Topik: articulation; Bali; cultural studies; local intellectuals; mass media; social commentary; television
Fulltext: 79IJCS31.pdf (185.07KB)
Isi artikelPresciently, a year before the riots in Indonesia which brought the downfall of Soeharto, people in Bali had been arguing that a new political and social order could only emerge after apocalyptic violence, although they might well be the victims. Anthropologists and cultural studies specialists still mostly fail to appreciate the sophistication and skill in reflective thinking of ordinary people who remain at best passive subjects rather than critical, if necessarily episodic, intellectuals in their own right.

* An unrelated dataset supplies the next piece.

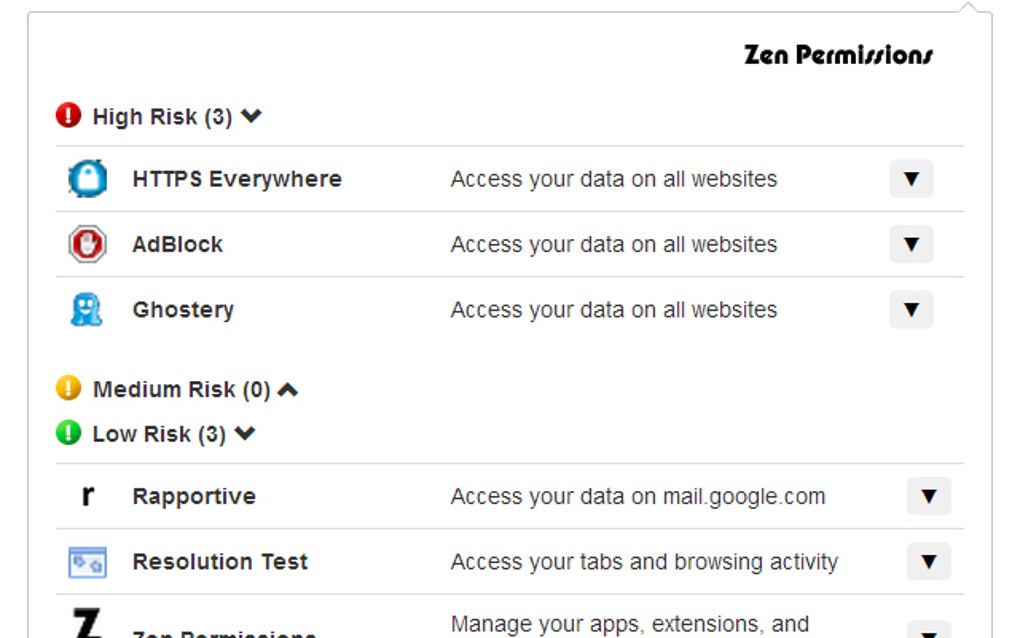Click the AdBlock stop-sign icon
This screenshot has width=1020, height=638.
pos(86,244)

A study of conversations among a group of Balinese villagers revealed a subtle sense of how mass media in general, and television in particular, were crucial to maintaining the existing political order. A central theme of the villagers' analysis is how they had been silenced, to the point that no one would, or could, hear what they said. They were, in effect, disarticulated. Two years later I asked the same group of people whether subsequent events had confirmed or challenged their original views. On various grounds, their earlier argument seemed, if anything, more cogent. For example, the theme of the disarticulation of the majority of Indonesian people had begun to be taken up as an issue on national television. Despite widespread political violence in Indonesia, the villagers were clear that apocalypse had only just started.